Poder, no sentido mais universal, é possibilidade de ação.
No sentido estrito que tem em política, é a possibilidade de determinar
as ações alheias.
No sentido universal, o homem só tem três poderes: gerar, destruir,
escolher. O primeiro é poder da riqueza, o segundo o poder da violência, o
terceiro o poder do espírito.
O poder da riqueza tem como objeto os bens materiais, usando os corpos
humanos e o espírito como meios e amoldando-se a eles como condições.
O poder da violência tem como objeto o corpo humano, usando a matéria e
o espírito como meios e amoldando-se a eles como condições.
O poder do espírito exerce-se sobre o próprio espírito, usando os bens
materiais e o corpo humano como meios e adaptando-se a eles como condições.
Cada poder exerce-se numa dupla direção: ativa e passiva. A direção
ativa tende à unidade, à concentração, à velocidade crescente. A direção
passiva tende à multiplicidade, à dispersão, à velocidade decrescente.

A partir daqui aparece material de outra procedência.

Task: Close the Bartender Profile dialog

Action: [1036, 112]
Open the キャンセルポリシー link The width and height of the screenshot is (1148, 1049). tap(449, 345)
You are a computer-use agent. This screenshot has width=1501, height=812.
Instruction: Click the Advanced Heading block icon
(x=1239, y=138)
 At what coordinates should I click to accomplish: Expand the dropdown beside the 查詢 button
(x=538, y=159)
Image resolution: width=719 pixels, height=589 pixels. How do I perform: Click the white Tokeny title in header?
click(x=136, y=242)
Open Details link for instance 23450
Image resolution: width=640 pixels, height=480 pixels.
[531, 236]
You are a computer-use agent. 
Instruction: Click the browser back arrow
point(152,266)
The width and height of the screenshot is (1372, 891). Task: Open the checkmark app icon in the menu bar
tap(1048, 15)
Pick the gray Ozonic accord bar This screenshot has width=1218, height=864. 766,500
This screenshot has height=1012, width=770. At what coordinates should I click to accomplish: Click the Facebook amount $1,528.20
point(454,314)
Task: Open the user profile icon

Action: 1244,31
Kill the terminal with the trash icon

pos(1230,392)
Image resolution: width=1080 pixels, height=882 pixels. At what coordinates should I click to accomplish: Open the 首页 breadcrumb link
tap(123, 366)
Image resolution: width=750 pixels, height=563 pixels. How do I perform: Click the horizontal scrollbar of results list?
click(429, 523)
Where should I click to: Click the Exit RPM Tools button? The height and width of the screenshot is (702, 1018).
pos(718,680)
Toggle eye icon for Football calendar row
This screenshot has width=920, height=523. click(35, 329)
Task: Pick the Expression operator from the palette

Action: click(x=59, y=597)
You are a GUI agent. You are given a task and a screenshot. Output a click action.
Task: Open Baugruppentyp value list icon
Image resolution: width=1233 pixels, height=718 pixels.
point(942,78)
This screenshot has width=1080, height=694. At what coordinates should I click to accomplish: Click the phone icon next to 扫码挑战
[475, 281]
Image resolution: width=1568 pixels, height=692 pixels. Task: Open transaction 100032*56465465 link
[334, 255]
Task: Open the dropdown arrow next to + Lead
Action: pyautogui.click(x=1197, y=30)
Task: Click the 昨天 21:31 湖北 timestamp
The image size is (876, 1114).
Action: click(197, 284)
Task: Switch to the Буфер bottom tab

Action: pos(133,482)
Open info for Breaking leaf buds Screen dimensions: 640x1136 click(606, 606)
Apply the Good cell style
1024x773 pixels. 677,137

O poder ativo da riqueza reside nos donos do capital. Tende a concentrar
a riqueza nas mãos de poucos, ao monopolismo, a buscar os meios de crescer cada
vez mais rapidamente.
O poder passivo da riqueza reside nos trabalhadores. Tende a dividir a
riqueza, ao socialismo, ao crescimento zero.
O poder ativo da violência reside na milícia. Tende a concentrar-se, à
hierarquia vertical, à disciplina rígida, a instaurar a obediência automática
que produz a máxima eficiência e rapidez.
A milícia é o fundamento do poder estatal, que se reduz, em última
instância, à legitimidade do uso da violência.
O poder passivo da violência reside na justiça. Tende a dispersar-se, a
nivelar o poder, a tudo resolver por livre acordo, a desacelerar a ação.
O poder ativo das idéias reside nos criadores de bens culturais. Tende a
concentrar o poder, a submeter as ações de muitos às idéias de uns poucos, a
acelerar a mudança, a romper os hábitos estabelecidos.
O poder passivo das idéias reside nos homens de religião. Tende a
dispersar o poder, a nivelar o comportamento humano pela média dos valores
tradicionais, a anular as diferenças entre homens notáveis e homens comuns, a
estabilizar a ação social na rotina sacralizada.
Essa divisão compreende todas as castas: a casta sacerdotal divide-se em
intelectualidade e clero; a casta nobre divide-se em nobreza de espada e
nobreza de toga; a casta dos produtores divide-se em proprietários e
trabalhadores.
As castas são funcionais e não têm necessariamente ocupantes fixos: os
componentes da nobreza, destronados, podem compor uma casta capitalista ou uma
intelectualidade. O trabalhador, em ascensão, pode ingressar na
intelectualidade ou na nobreza. Massas inteiras podem ser deslocadas de uma
função a outra. As funções permanecem fixas, os ocupantes ou permanecem ou
mudam.
A chamada classe política não existe como unidade independente: é
somente uma interface entre nobreza de espada e nobreza de toga. É
aristocracia. Donde se conclui que a divisão dos três poderes, na teoria de
Locke e Montesquieu, é puramente normativa e não está fundada na natureza das
coisas. O poder executivo, em toda a crueza do seu poder absoluto, é a voz do
Imperador, do chefe dos exércitos. Em todos os casos e circunstâncias,
permanece distinto do judiciário, cuja existência é coextensiva com a de partes
em litígio e que não pode ser absorvido na unidade simples da voz de comando.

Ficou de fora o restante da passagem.